Video Thumbnail Processing POC

Overview

This project is a Proof of Concept (POC) for a robust video processing pipeline. It allows users to authenticate, upload videos directly to AWS S3 using pre-signed URLs, and triggers asynchronous backend workers to transcode the video, generate HLS (HTTP Live Streaming) streams, extract thumbnails, transcribe audio, and generate AI summaries.

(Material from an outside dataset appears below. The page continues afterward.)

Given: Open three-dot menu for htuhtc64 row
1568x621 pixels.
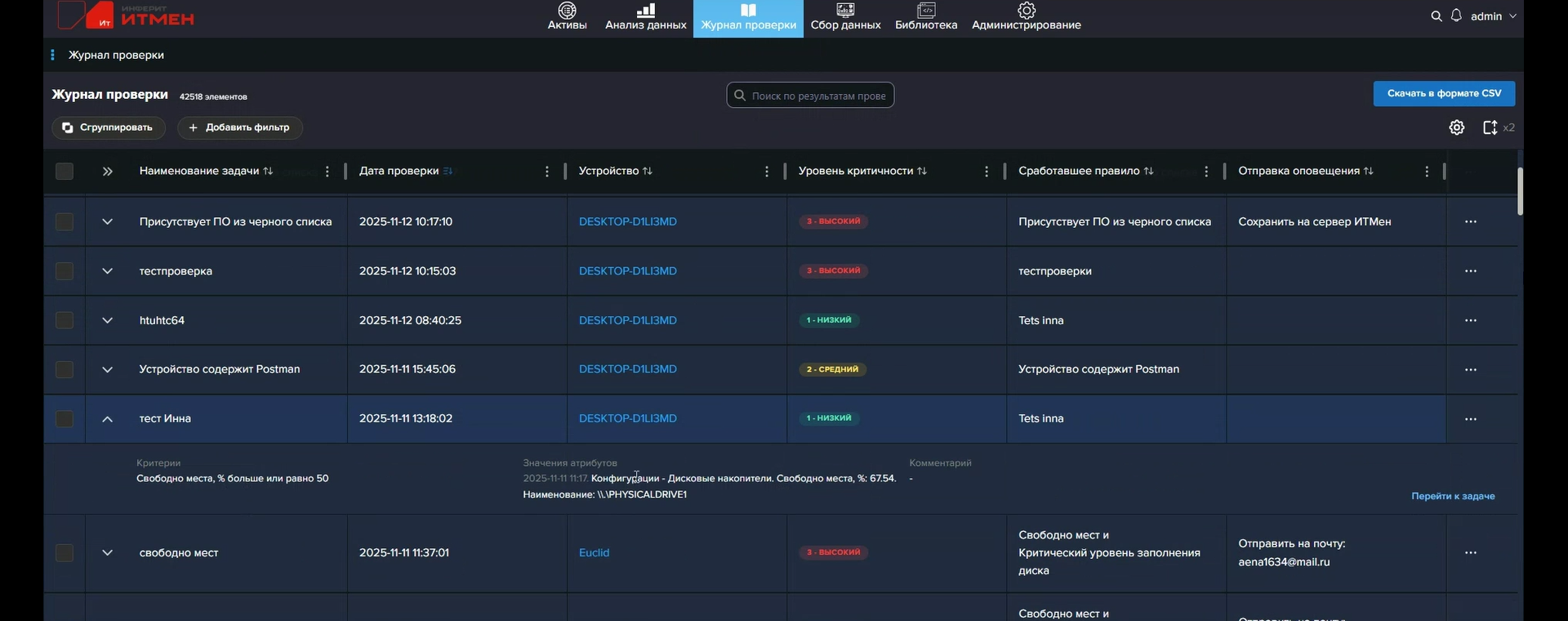Looking at the screenshot, I should click(x=1471, y=320).

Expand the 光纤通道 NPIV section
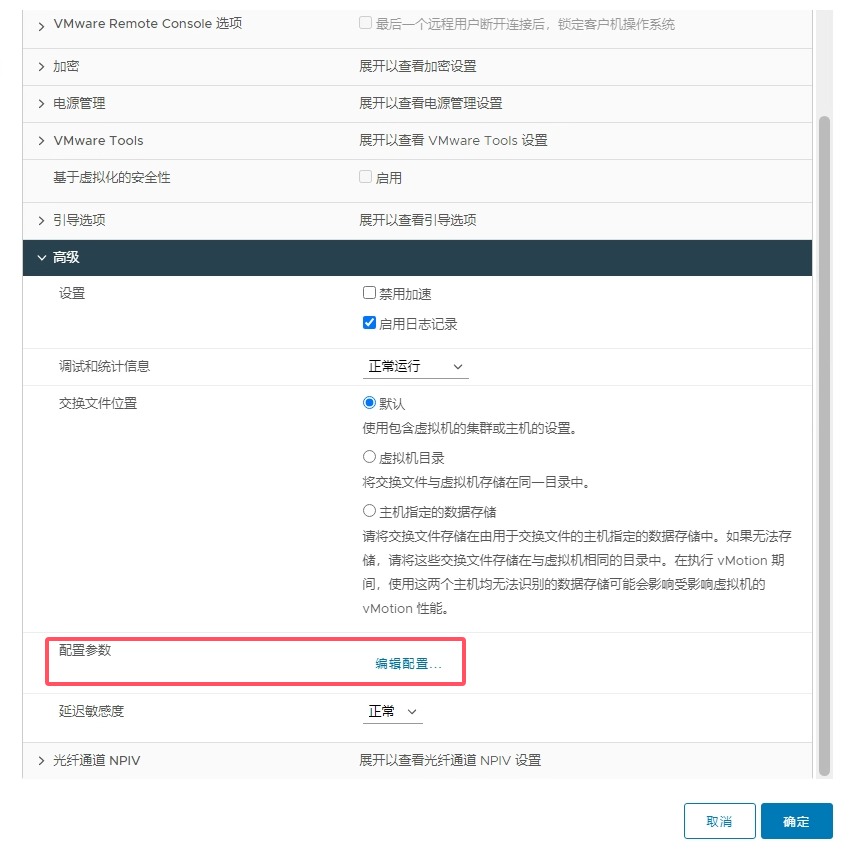pos(41,761)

This README is designed to provide context for AI assistants or human developers to quickly understand the architecture, maintain, and expand the project.

Technology Stack

Frontend: Next.js 16 (App Router), React 19
Styling: Tailwind CSS 4
Backend API: Node.js, Express.js (v5)
Database: PostgreSQL (provided locally via Neon Docker image)
ORM: Drizzle ORM
Task Queue: Redis + BullMQ
Video Processing: FFmpeg (via fluent-ffmpeg wrapper)
Speech-to-Text: faster-whisper (CTranslate2 Whisper running on CPU)
AI Summarization: Gemini 2.5 Flash via deepagents SDK
Storage: AWS S3
Containerization: Docker & Docker Compose

Architecture & Data Flow

Authentication:
- Users register/login via /api/auth endpoints.
- The backend issues a JWT, stored client-side (cookies/localStorage) for subsequent requests.
S3 Direct Upload:
- Frontend calls /api/s3/upload to request a secure pre-signed URL.
- A direct PUT request is made from the browser to S3, eliminating the need to proxy massive video files through the Node.js server.
Trigger Processing:
- Once the S3 upload finishes, the frontend signals the backend via /api/s3/process (passing the fileId).
Background Workers (BullMQ):
- The /api/s3/process endpoint enqueues jobs onto Redis.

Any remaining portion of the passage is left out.